- _PROBLEMS AND TASKS_
• 1. In the article on Star's objections to Queensland's casino legislation, translate the sentence "The Committee dismissed Star's request." into French.
• 2. From the article on Star's objections to Queensland's casino legislation, reproduce the text word for word, beginning at the words "Attorney-General Shannon Fentiman" and stopping after the words "and procedural fairness.".
• 3. Take the article on Star's objections to Queensland's casino legislation further, picking up after its final sentence.

- _PASSAGE SHOWN_
+-------+

The Parliamentary Committee reviewing the draft legislation updating the State’s Casino Control Act has rejected all of Star’s requested changes.

Attorney-General Shannon Fentiman introduced the proposed new rules to Parliament last month following allegations of money laundering, criminal infiltration and other integrity issues raised in casino inquires in other states.

“This bill will ensure Queenslanders can have confidence in the integrity of our casino laws,” she said at the time.

Star’s submission to Parliament’s Legal Affairs and Safety Committee requested a number of tweaks, which it characterised as drafting changes intended to provide more clarity and procedural fairness.

Star wanted the Government to soften a proposed new duty on casino entities and associates “to do everything necessary to ensure that the management and operation of a casino is conducted fairly and honestly.”

This was too black and white for Star, which “respectfully” suggested inserting the word “reasonably” into the new section, to read, “to do everything reasonably necessary…”

The Committee dismissed Star’s request.

Rather, it accepted department advice that Star’s proposed change “would weaken the obligation, potentially inviting unnecessary debate over what constitutes “reasonable” efforts and would make the provision difficult to enforce”.

In other words, it would create an exploitable legal loophole.

Star also didn’t like the idea that, under the new rules, the responsible state minister could issue “a letter of censure” for bad behaviour without first issuing a show cause notice.

“A censure letter obviously has the capacity to reflect negatively on a casino entity,” The Star said in its submission.

+-------+

- _COLLECTED DATA_
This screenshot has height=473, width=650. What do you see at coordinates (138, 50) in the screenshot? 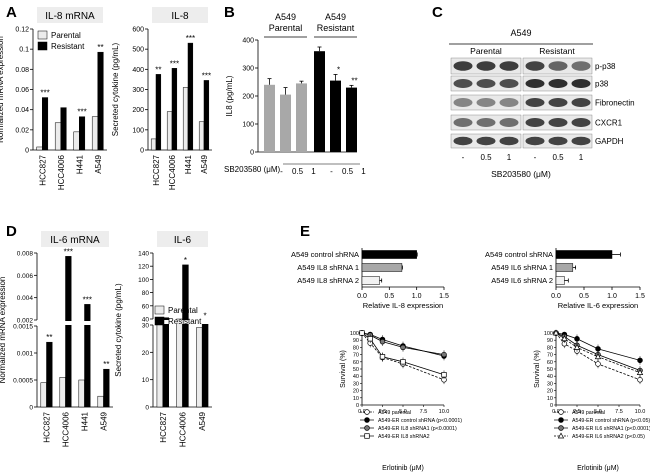
I see `y-tick-label: 500` at bounding box center [138, 50].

+-------+

- _RESULTS FOR THE EXERCISE_
• 1. Le Comité a rejeté la demande de Star.

• 2.
Attorney-General Shannon Fentiman introduced the proposed new rules to Parliament last month following allegations of money laundering, criminal infiltration and other integrity issues raised in casino inquires in other states.

“This bill will ensure Queenslanders can have confidence in the integrity of our casino laws,” she said at the time.

Star’s submission to Parliament’s Legal Affairs and Safety Committee requested a number of tweaks, which it characterised as drafting changes intended to provide more clarity and procedural fairness.

• 3.
It requested the right to comment on any proposed letter of censure before it was issued, “consistent with natural justice and procedural principles”.

The Committee, which tabled its report on Friday, assured Star that the normal rules of natural justice would apply but didn’t recommend any changes to the draft legislation to accommodate Star’s requested amendments.

“The committee supports the department’s view that the object of the Casino Control Act is to ensure that the State and community as a whole benefit from casino gambling,” it said in summary.

It also accepted the department’s view that “in a circumstance where an act or omission by a casino entity is so serious that it warrants disciplinary action by the Governor in Council, it is necessary, on public interest grounds, for the Governor in Council’s decision to be final and non-reviewable so that the casino entity can be disciplined as quickly as possible and with certainty.”

In short, no loopholes.

The draft legislation now returns to Parliament for debate and a final vote.